Номер открывается фрагментами романа Кнуда Ромера «Ничего, кроме страха». В 2006 году известный телеведущий, специалист по рекламе и актер, снимавшийся в фильме Ларса фон Триера «Идиоты», опубликовал свой дебютный роман, который сразу же сделал его знаменитым. Роман Кнуда Ромера, повествующий об истории нескольких поколений одной семьи на фоне исторических событий XX века и удостоенный нескольких престижных премий, переведен на пятнадцать языков. В рубрике «Литературное наследие» представлен один из самых интересных датских писателей первой половины XIX века.
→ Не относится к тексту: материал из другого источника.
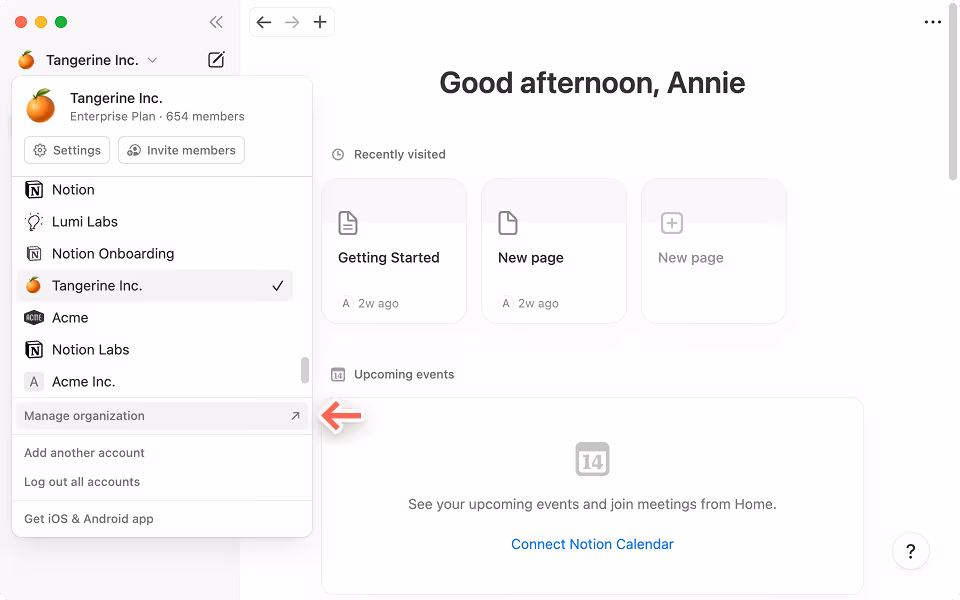The width and height of the screenshot is (960, 600).
Task: Select the Acme workspace icon
Action: coord(34,317)
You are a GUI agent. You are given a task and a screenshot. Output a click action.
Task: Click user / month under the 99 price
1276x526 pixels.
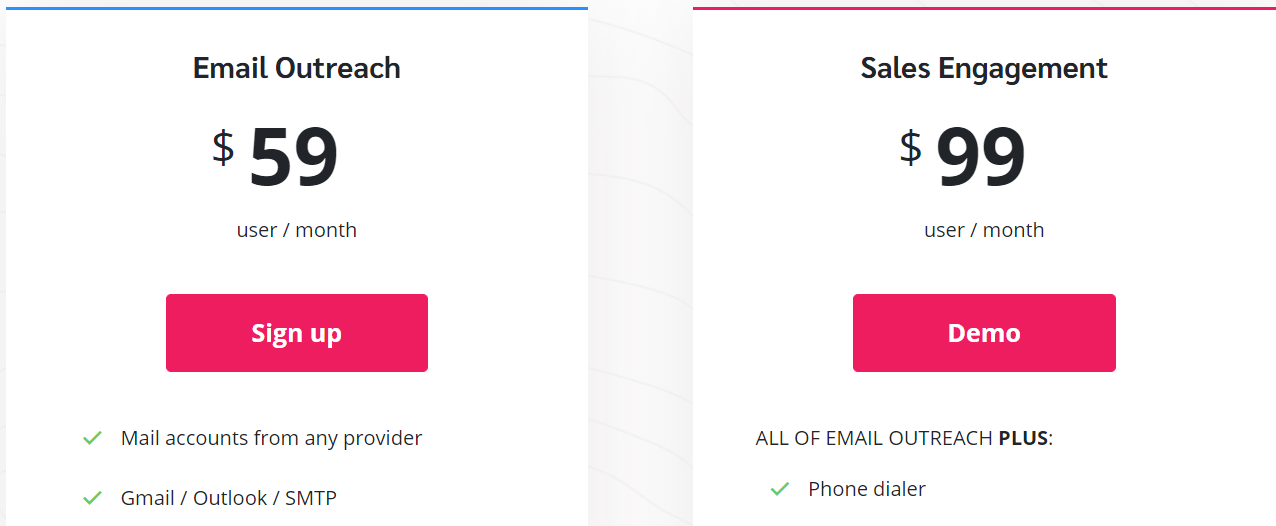(x=984, y=230)
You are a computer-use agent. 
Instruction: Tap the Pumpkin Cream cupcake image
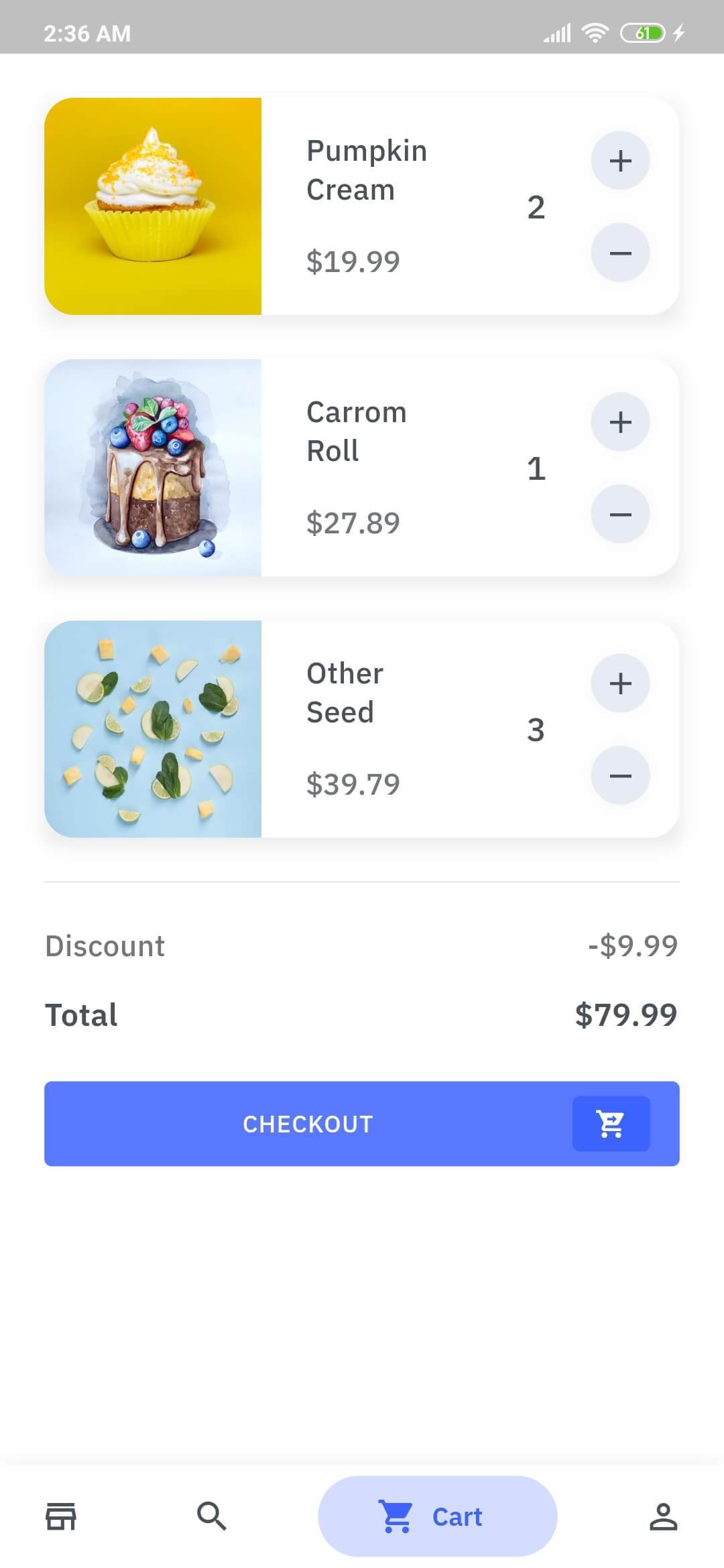click(x=153, y=206)
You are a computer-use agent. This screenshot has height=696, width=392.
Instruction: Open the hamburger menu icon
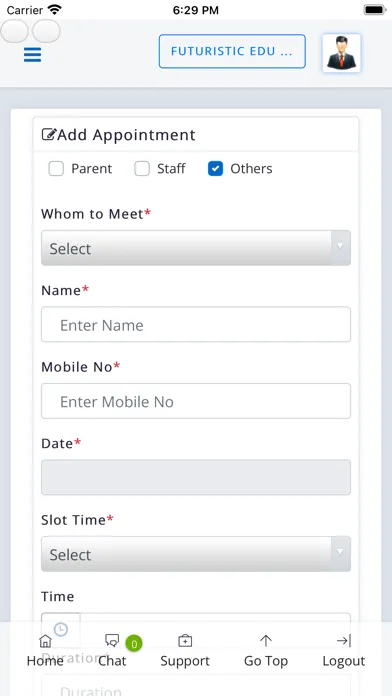[x=32, y=55]
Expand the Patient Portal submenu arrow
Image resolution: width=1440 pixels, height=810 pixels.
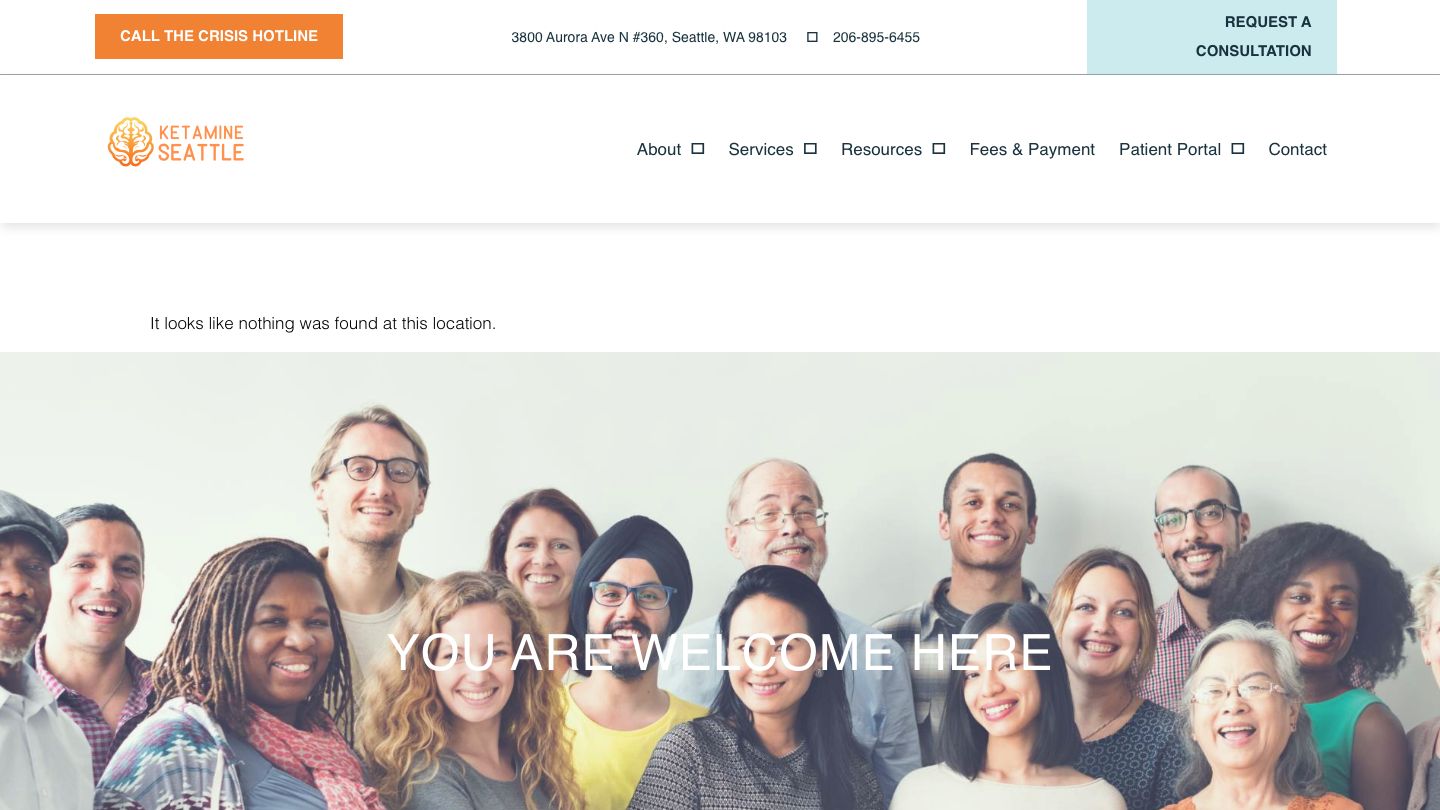coord(1238,149)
Стена Стенсена Бликера принято считать отцом датской новеллы. Он создал свой собственный художественный мир и оригинальную прозу, которая не укладывается в рамки утвердившегося к двадцатым годам XIX века романтизма. В основе сюжета его произведений — часто необычная ситуация, которая вдобавок разрешается совершенно неожиданным образом. Рассказчик, alteregoaвтopa, становится случайным свидетелем драматических событий, разворачивающихся на фоне унылых ютландских пейзажей, и сопереживает героям, страдающим от несправедливости мироустройства. Классик датской литературы Клаус Рифбьерг, который за свою долгую творческую жизнь попробовал себя во всех жанрах, представлен в номере небольшой новеллой «Столовые приборы», в центре которой судьба поколения, принимавшего участие в протестных молодежных акциях 1968 года. Еще об одном классике датской литературы — Карен Бликсен — в рубрике «Портрет в зеркалах» рассказывают такие признанные мастера, как Марио Варгас Льоса, Джон Апдайк и Трумен Капоте.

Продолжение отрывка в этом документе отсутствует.